Redemptions mean there is significant capacity in the Asian hedge fund market...
but Asian investors are not likely to return just yet, finds Angele Spiteri Paris.
Hedge funds have had a tough time everywhere in the world and those in Asia are no exception. While the hedge fund industry in most Western regions seems to be recovering, the Asian hedge funds sector is still feeling some of the pain.
Recent data from Hedge Fund Research (HFR), a data provider, shows that following two consecutive quarters of capital inflows, the Asian hedge fund industry registered net redemptions of approximately US$700m (€551.2m) in the first quarter of 2010, reflecting continued concerns about strategic and regulatory risks.
But it was not all bad news. The withdrawals were offset by a performance-based increase of $1.5bn, and this resulted in total assets invested in Asia-focused hedge funds to reach just over $77bn. This represented an increase in assets when compared to the $72.3bn held by these funds at the end of 2009, but the figure is still way off the 2007 peak of $111.3bn.
HFR says that although the redemptions were relatively modest, they signified a divergence from recent trends in the overall hedge fund industry, which experienced an inflow of $13bn.
Singapore-based wealth manager and consultant GFIA says in a report on Asian hedge funds: “Many investors into Asian hedge funds were relatively inexperienced, in the context of Asian hedge fund investing, and therefore redeemed rapidly as they derisked generally. This group is generally not returning to the markets yet.”
As a result of the redemptions, there is significant capacity available in the Asian hedge fund market. GFIA says: “Until recently, the capacity picture of Asia resembled that of the rest of the world, with popular managers soft closing within twelve months. A good track record virtually ensures a close within 36 months. With falling assets has come a general willingness to open to fresh capital. Just under 7% of Asian funds currently report more than $500m of assets, and GFIA’s experience is that almost all Asian funds are currently accepting capital.”In a study of Asian hedge fund launches, GFIA found that although the number of new funds is growing slowly and actual launches are getting smaller, the industry is still progressing at a healthy rate.
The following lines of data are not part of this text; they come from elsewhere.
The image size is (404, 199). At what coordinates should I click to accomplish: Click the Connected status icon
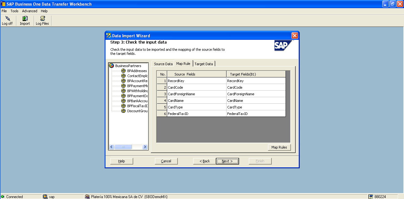(3, 196)

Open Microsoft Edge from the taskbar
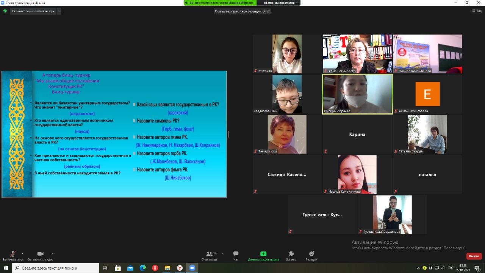142,268
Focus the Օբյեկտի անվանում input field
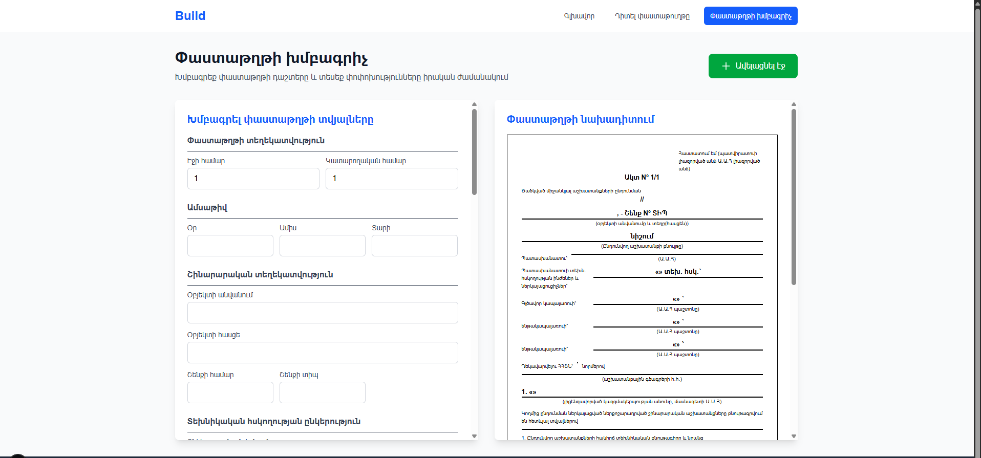 point(323,313)
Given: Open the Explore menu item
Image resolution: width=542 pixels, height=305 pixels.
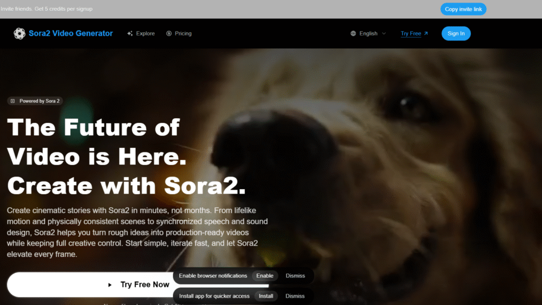Looking at the screenshot, I should pos(141,34).
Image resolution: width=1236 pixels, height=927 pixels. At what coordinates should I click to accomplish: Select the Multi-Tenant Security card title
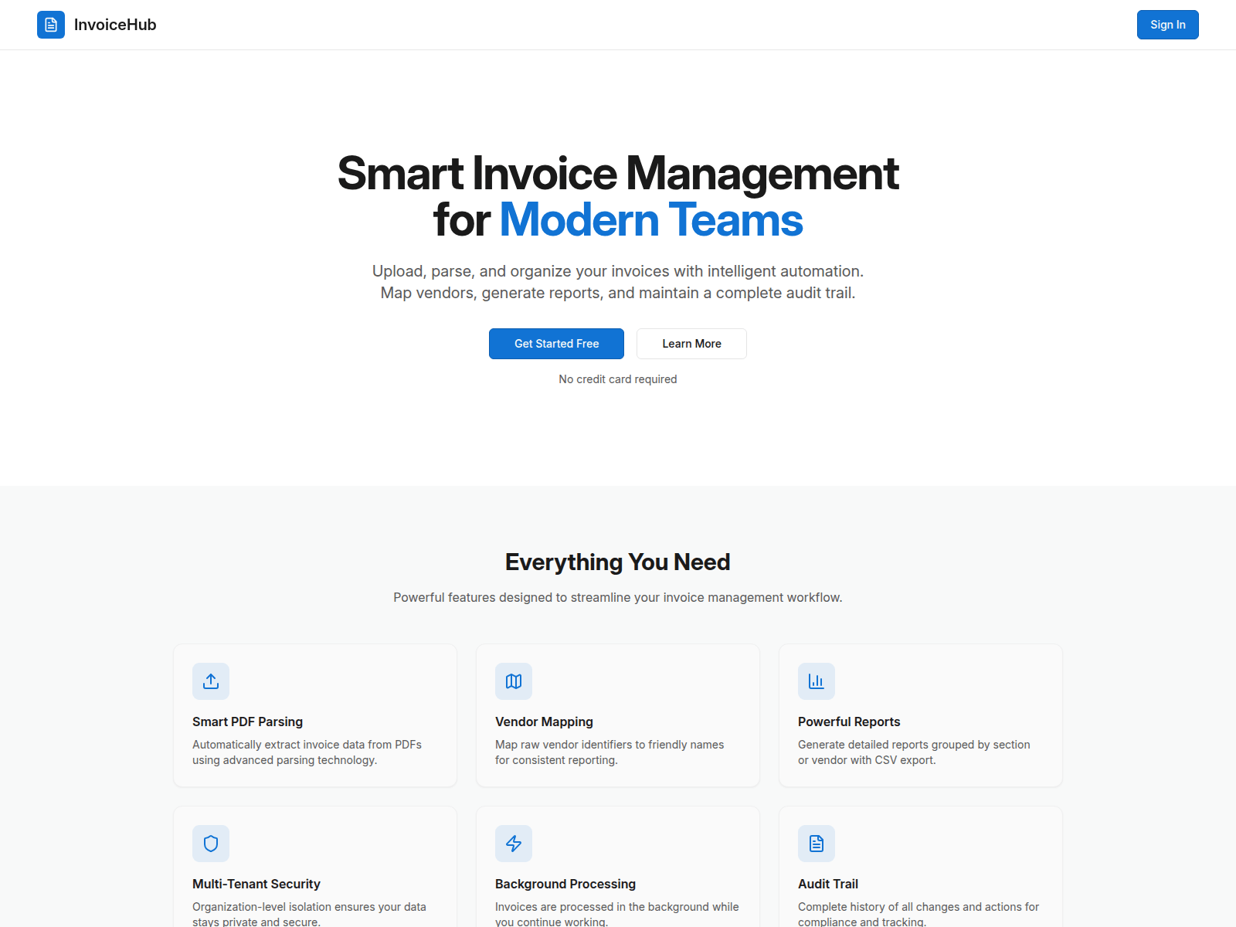point(256,884)
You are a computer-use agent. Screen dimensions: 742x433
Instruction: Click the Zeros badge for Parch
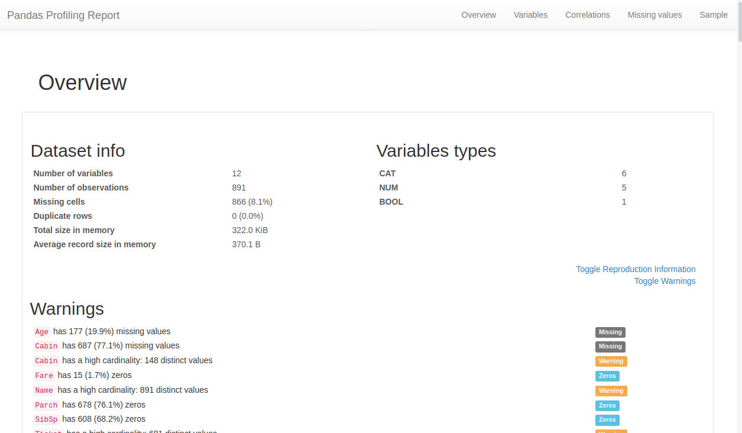[x=607, y=406]
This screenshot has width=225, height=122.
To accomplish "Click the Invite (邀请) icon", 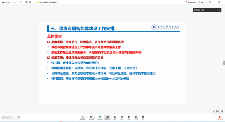I will [x=115, y=117].
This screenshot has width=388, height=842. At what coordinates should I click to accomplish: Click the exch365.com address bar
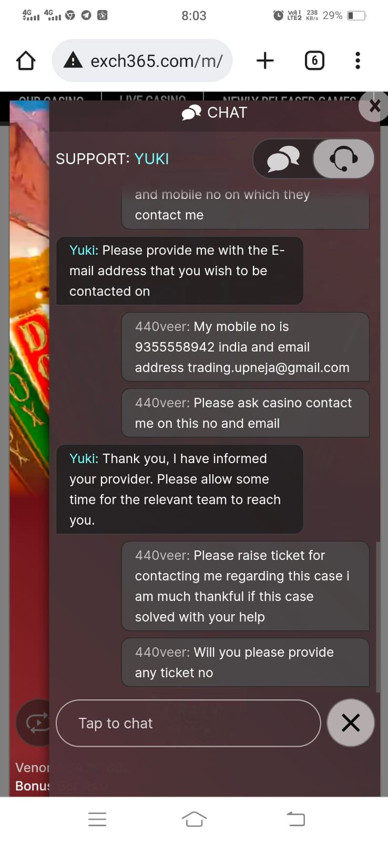pyautogui.click(x=156, y=61)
Peter Douglas, principal of GFIA, comments: “The key issue for the majority of hedge funds in Asia is the current difficulty in raising assets. There’s no shortage of great managers and underexploited opportunities – the constraint is finding allocators with the experience, mandate, or confidence to allocate to skill-based managers in Asia.”
The firm found that it is increasingly difficult for new and smaller funds to raise assets. As of end-March 2010, 70% of the funds launched in 2008 and 2009 are still $50m or less. Also, managers are launching smaller funds. According to GFIA, the average fund launch size in 2009 decreased to $40m at launch, half the figure for 2007.
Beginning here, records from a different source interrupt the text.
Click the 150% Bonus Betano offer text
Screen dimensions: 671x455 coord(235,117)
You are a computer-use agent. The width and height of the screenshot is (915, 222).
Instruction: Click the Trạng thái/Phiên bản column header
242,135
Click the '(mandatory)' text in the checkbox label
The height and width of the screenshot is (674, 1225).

There were 94 new launches in 2009, continuing a slowing of the historic growth rate of 25%-30% per annum over the early years of the industry. Long/short equity funds accounted for 45% of new launches. This is signiﬁcantly lower than the existing 60% proportion of long/short funds in the universe. GFIA says this either suggests that the Asian industry is moving away from long/short equity as it matures or that investors were clearly disappointed with equity as an asset class last year, leading to fewer long/short equity fund launches.
But the outlook is not all doom and gloom for Asian hedge funds. HFR found that Asian hedge funds continued to outperform equity benchmarks; the HFRX Japan Index gained 7.6% in the first quarter of the year, while the HFRX China Index was down -0.75%. This was the first quarter since the financial crisis in which developed Asian hedge funds outperformed emerging Asian funds, says the data provider.
According to GFIA: “The Asian capital markets are increasingly creating opportunities for event-driven managers. Asian macro, long a graveyard of early visionaries, has gained traction recently. At least two net short equity funds were established in 2006, with reported performances of 26.75% and 38.26% for 2008. One of them did not survive the vigorous rally in 2009 and was liquidated. The other reported a performance of -19.08% for the year.”
But clouds still darken the Chinese hedge fund market.
Earlier this year GFIA announced it had stopped direct coverage of most hedge funds based in mainland China, as a result of their lack of transparency.
Having researched Chinese hedge funds since 2004, the consultant redeemed the majority of its discretionary holdings of mainland-run managers. In a report, GFIA said the mainland-based managers it was referring to have “a lack of fundamental transparency and openness”.
Despite finding some good and operationally sound managers, GFIA says it failed more Chinese managers at the due-diligence level than any other sub-group in its global universe.
Current Chinese law regulates Chinese mutual funds but bypasses any onshore hedge funds. This may well change as the mutual fund law review workgroup, set up by the China Securities Regulatory Commission, has reportedly reached an agreement to include privately raised funds as regulated mutual funds in the revised legislation.